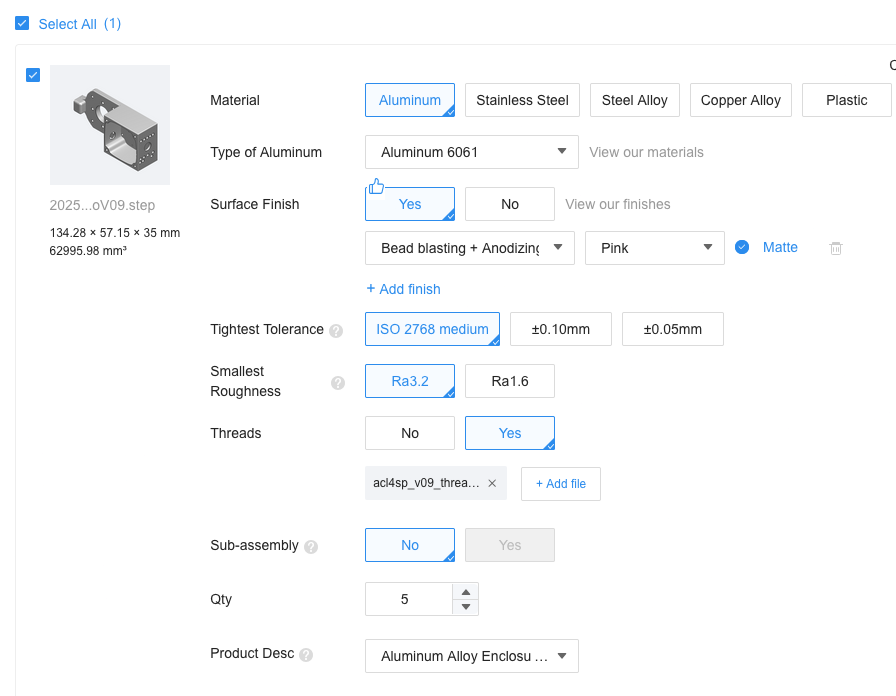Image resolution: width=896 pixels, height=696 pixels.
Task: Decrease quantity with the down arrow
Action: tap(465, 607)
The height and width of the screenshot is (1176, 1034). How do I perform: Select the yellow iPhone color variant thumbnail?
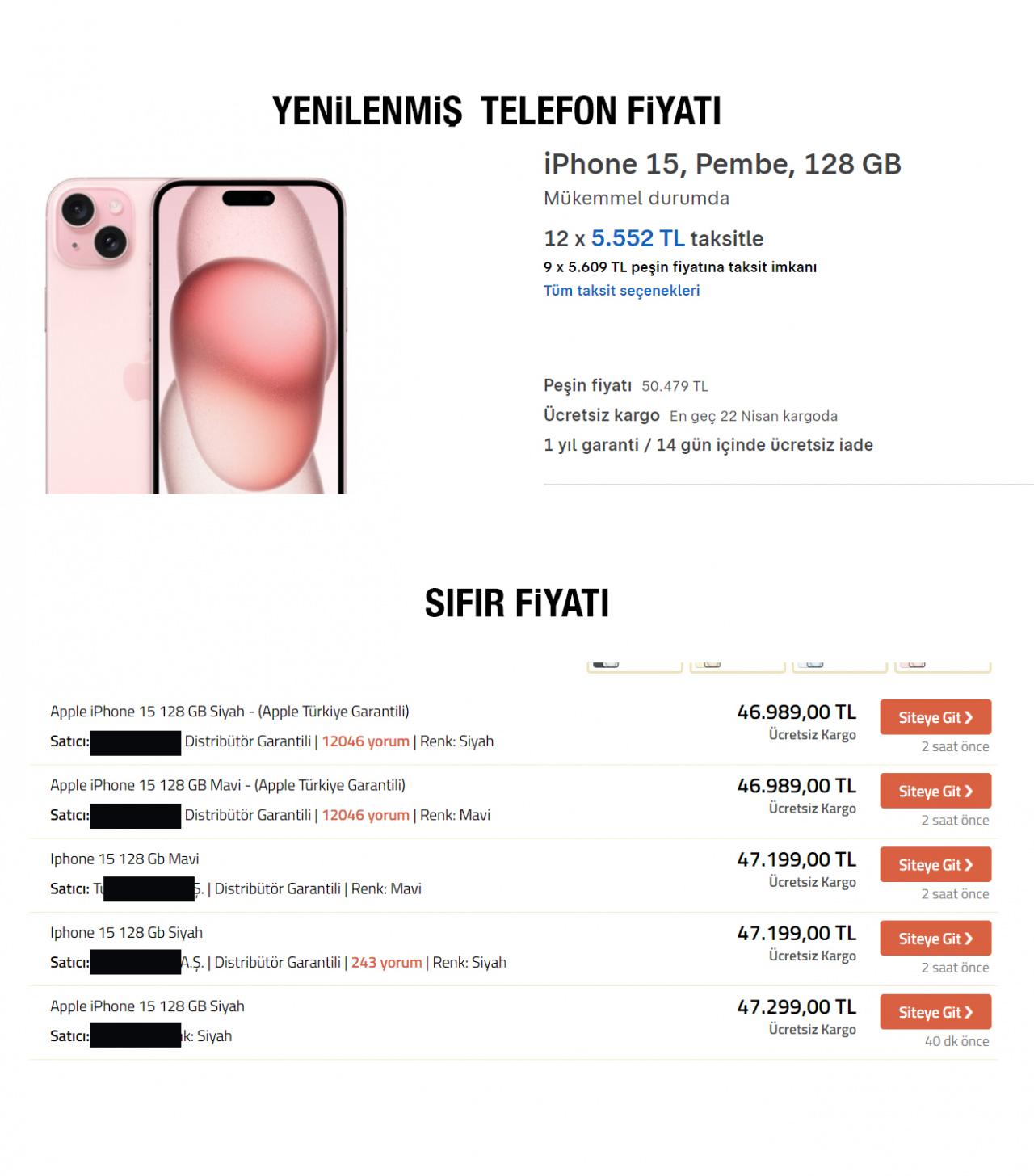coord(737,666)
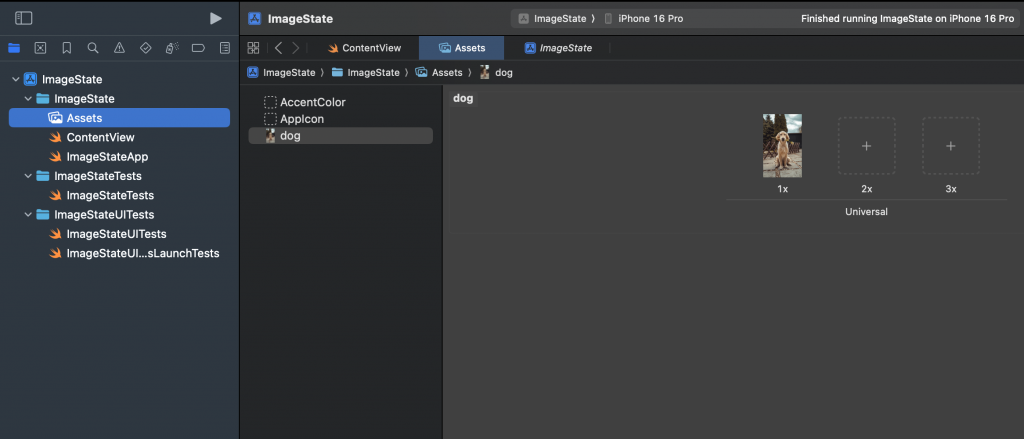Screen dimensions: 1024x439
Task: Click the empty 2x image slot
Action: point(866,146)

------------

• _Work instructions_
Pictures excluded, print only the lines from the one with "The height and" through the end of the entries above, exactly as written.

• _Completed exercise_
The height and width of the screenshot is (1176, 1034). How do I perform: Select the yellow iPhone color variant thumbnail?
coord(737,666)
Screen dimensions: 1024x439
Task: Click the empty 2x image slot
Action: point(866,146)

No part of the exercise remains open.